PONTO DE VISTA DO BATISTA

O grande tesouro da Terra

Por mais que se queira escrever ou falar sobre outros temas, nossas lembranças acabam convergindo para o ataque terrorista que, volto a insistir, não atingiu tão o somente o formidável poder acumulado pelo Estado norte-americano. Os terroristas agrediram toda a humanidade quando, de forma covarde, com desprezo às vidas de milhares de pessoas inocentes. Pensaram estar descarregando o ódio nascido, todos sabem, de injustiças incontestáveis, mas, que nem por isso justificam o bárbaro crime. O mundo necessita construir outros valores nos quais os governos devem assentar suas condutas, que devem colocar acima de tudo os direitos humanos e o respeito pelos modos de vida, costumes e cultura de cada povo, em paralelo com uma economia da qual não brotem excessos, nem para mais a uma minoria e nem para menos à maioria esmagadora. Injustiça não se combate com mais injustiça!

Para uma reflexão em torno da situação em que vive o mundo vêm a calhar alguns pontos do credo (espero que não tenha sido alterado) da Câmara Júnior Internacional. A Câmara Júnior, assim como muitas outras organizações voltadas para o desenvolvimento do indivíduo, como pessoa humana e como cidadão, nasceu nos Estados Unidos. O membro júnior, em qualquer parte do mundo onde a organização se faz presente, tem por princípio que "a fraternidade dos homens transcende a soberania das nações". Isso quer dizer que, embora haja fronteiras e divergências políticas entre nações, os indivíduos são irmãos dentro da espécie humana, e, isso é mais importante que todo o poder do Estado. Justamente o oposto foi praticado pelos terroristas com a substituição da "fraternidade dos homens" por ódio e violência contra semelhantes indefesos. A reação à barbárie, no primeiro momento, caminhava para se concretizar no mesmo nível, com a agravante de ser contra inimigo indeterminado ou escolhido entre os mais suspeitos, segundo avaliação precipitada, sob efeito do choque. A ira explosiva, que o bom senso esperava ser substituída por ações com base na inteligência, manifestou-se finalmente com o bombardeio dirigido ao território afegão, prevalecendo a tese do olho por olho do governo norte-americano, em contraposição a outro princípio do credo júnior, segundo o qual "os governos devem ser de leis mais que de homens". Para o presente caso, lei internacional específica não há, mas deveria ter sido levado antes à discussão entre o maior número de governantes, antes da violência que pretende combater a dos terroristas. O combate ao terrorismo internacional requer o esforço de todas as nações, de preferência sem derramamento de mais sangue, pois o que está em jogo não é a política deste ou daquele governo, mas a segurança e o bem-estar da pessoa humana, definida no credo júnior como o "grande tesouro da Terra". Deixando um pouco de lado o que aconteceu, façamos o que parece ainda não ter sido feito: um exercício de imaginação do ataque terrorista sob outras circunstâncias.

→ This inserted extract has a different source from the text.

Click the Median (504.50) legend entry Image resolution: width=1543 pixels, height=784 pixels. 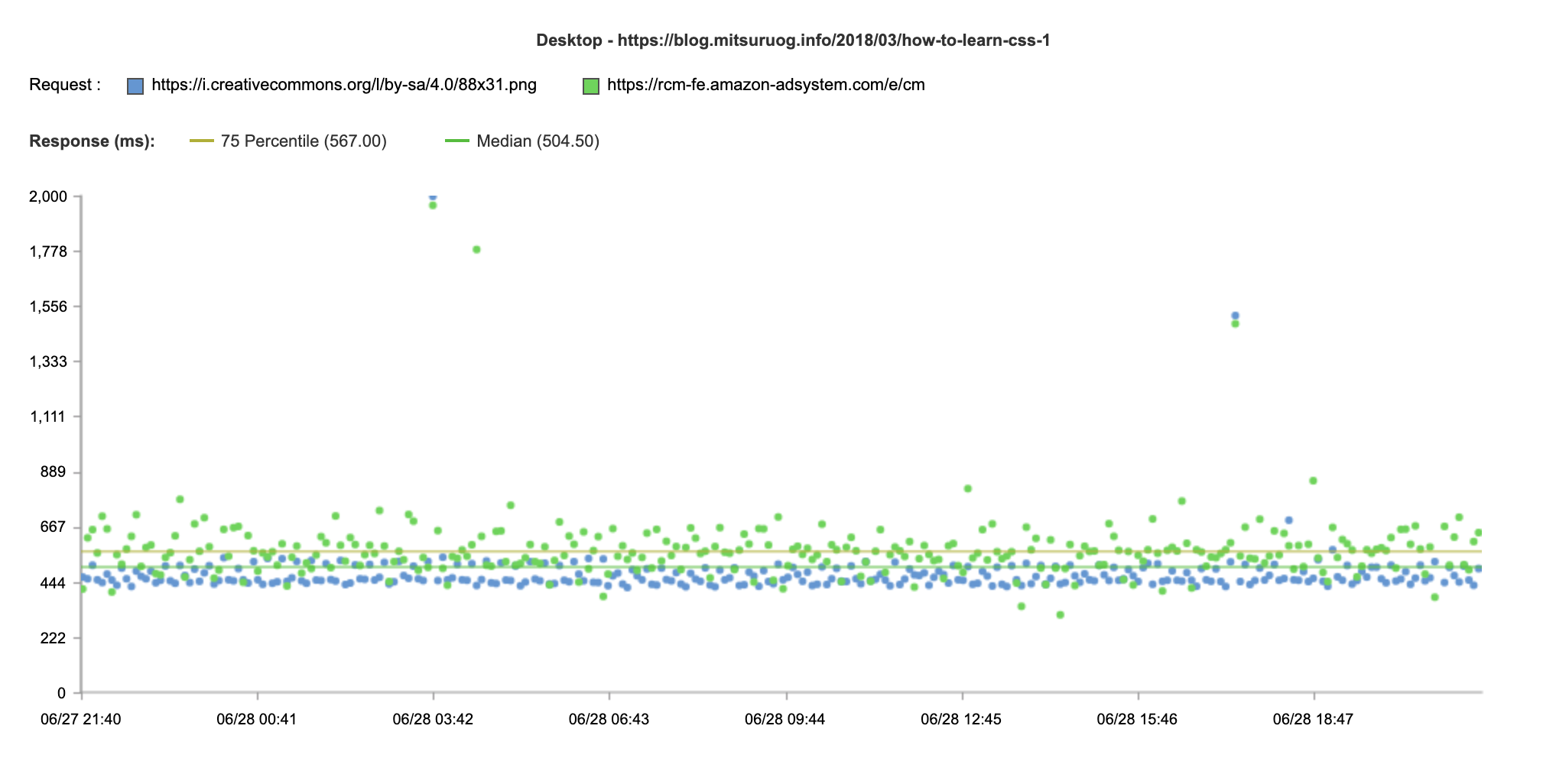[538, 141]
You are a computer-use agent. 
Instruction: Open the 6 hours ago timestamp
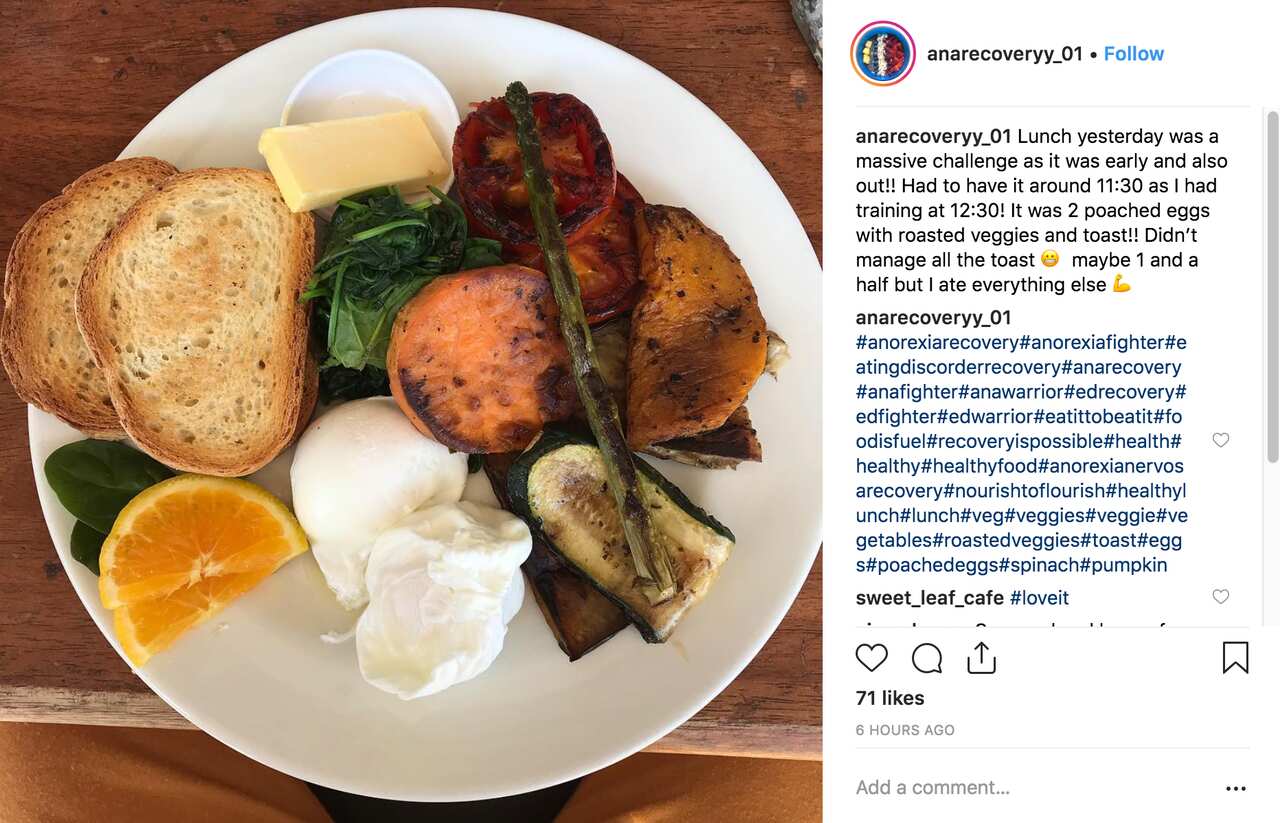click(905, 730)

Com toda a perda em vidas humanas, prejuízos materiais e transtornos em todo o mundo sob o tacão da covardia e crueldade, a humanidade ainda teve sorte por não mais viver o período da chamada "guerra fria" com as duas superpotências de então se acusando mutuamente. Imaginem o que poderia ter acontecido, se vivêssemos hoje o auge da tensão entre Estados Unidos e União Soviética. Antes de quaisquer outras suspeitas, a URSS teria sido apontada como culpada. Em lugar da maciça mobilização das forças convencionais norte-americanas e do intenso esforço diplomático em todo o mundo, pode ser que uma guerra nuclear já tivesse acontecido. Com o atentado do 11 de setembro, o mundo compreendeu que a URSS podia parecer, mas, não chegou a ser de fato um perigo real. Mas, se ela ainda existisse, Osama bin Laden continuaria sendo um desconhecido para o mundo, que a essa altura ninguém imagina como estaria.